Projects will compare strategies to improve care-management transitions for adolescent and young adults
WASHINGTON, D.C. — The Patient-Centered Outcomes Research Institute (PCORI) Board of Governors today approved about $18 million to fund two studies comparing different ways to manage the transition of people with sickle cell disease from pediatric to adult care.
Although children with sickle cell disease generally receive the care they need to manage their condition, the transition to adult care can be hazardous. Many primary care clinicians who treat adults are unfamiliar with caring for this rare condition, and patients can find it challenging to access care across specialists. Losing a source of care, such as pediatric specialty care, decreases the likelihood that young adults with sickle cell disease will receive preventive care and screening visits, and it increases the chance they will seek emergency department care when painful symptoms flare.
"These newly funded studies will address important gaps in our understanding of how to improve care for older adolescents and young adults with sickle cell disease,” said PCORI Executive Director Joe Selby, MD, MPH. “The good news is that young people with this serious disease are more likely than ever to live well into adulthood. The comparative clinical effectiveness research that PCORI funds can give these patients, their families and clinicians the information they need to make better-informed decisions about their care options.”

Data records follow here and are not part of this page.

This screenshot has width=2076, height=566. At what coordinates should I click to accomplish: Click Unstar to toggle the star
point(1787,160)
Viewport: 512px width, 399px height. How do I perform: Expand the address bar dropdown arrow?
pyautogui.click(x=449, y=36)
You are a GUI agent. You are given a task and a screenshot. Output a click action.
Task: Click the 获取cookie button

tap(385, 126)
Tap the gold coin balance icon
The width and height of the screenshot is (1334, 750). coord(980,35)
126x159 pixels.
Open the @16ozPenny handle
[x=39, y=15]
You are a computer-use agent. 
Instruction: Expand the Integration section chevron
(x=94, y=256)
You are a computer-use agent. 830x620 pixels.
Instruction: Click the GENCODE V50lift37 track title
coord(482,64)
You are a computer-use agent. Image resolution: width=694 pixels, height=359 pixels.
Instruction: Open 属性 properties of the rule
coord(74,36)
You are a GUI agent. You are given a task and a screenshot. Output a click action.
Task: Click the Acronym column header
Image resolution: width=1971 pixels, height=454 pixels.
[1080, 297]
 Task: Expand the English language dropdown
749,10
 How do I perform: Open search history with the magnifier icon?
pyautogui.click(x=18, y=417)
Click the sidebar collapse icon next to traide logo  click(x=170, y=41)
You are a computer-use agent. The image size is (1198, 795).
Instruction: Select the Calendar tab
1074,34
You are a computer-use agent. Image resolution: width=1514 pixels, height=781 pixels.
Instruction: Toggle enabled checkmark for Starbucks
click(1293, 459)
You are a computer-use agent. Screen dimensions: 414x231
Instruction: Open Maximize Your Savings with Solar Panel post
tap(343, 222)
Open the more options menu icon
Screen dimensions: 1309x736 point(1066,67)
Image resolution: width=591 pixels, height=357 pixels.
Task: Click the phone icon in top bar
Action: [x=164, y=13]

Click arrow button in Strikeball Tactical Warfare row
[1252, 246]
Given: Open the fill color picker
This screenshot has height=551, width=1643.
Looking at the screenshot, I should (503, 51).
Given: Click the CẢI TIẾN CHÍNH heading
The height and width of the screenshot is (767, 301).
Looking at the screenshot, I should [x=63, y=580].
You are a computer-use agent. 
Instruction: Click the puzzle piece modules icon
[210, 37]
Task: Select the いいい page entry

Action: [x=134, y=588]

The two awards the Board approved today are:
A $9.8 million study based at Carolinas Medical Center comparing two interventions that have proven effective in facilitating care transitions for people with other conditions. One intervention involves peer support in addition to an education program designed to help young people learn to manage their condition. The other entails the education program alone. The study will determine how effective each approach is in reducing emergency department visits and hospital admissions and in improving quality of life among young adults with sickle cell disease.
An $8.5 million project led by the Children’s Hospital of Philadelphia that will compare three approaches: community health workers engaging with patients, use of mobile apps to help individuals manage their condition, and enhanced usual care. The study will test which approach is most effective at improving patients’ quality of life during their transition to adulthood and decreasing their dependence on the emergency department.
These two projects join five others previously awarded that focus on sickle cell disease. Together they are a part of PCORI’s $80 million investment in research on rare diseases.
In addition to these awards, the Board today approved more than $80 million to support nine studies on other conditions and problems that impose high burdens on patients, caregivers and the healthcare system. These other studies include five testing strategies to treat multiple sclerosis.
With these latest awards, PCORI’s Board has approved $1.9 billion in funding since 2012 for more than 600 patient-centered CER studies and related projects to enhance the methods and infrastructure that support rigorous, efficient CER. All awards are approved pending completion of a business and programmatic review by PCORI staff, as well as completion of a formal award contract.
The Patient-Centered Outcomes Research Institute (PCORI) is an independent nonprofit organization authorized by Congress in 2010. Its mission is to fund research that will provide patients, their caregivers and clinicians with the evidence-based information needed to make better-informed healthcare decisions. PCORI is committed to continuously seeking input from a broad range of stakeholders to guide its work.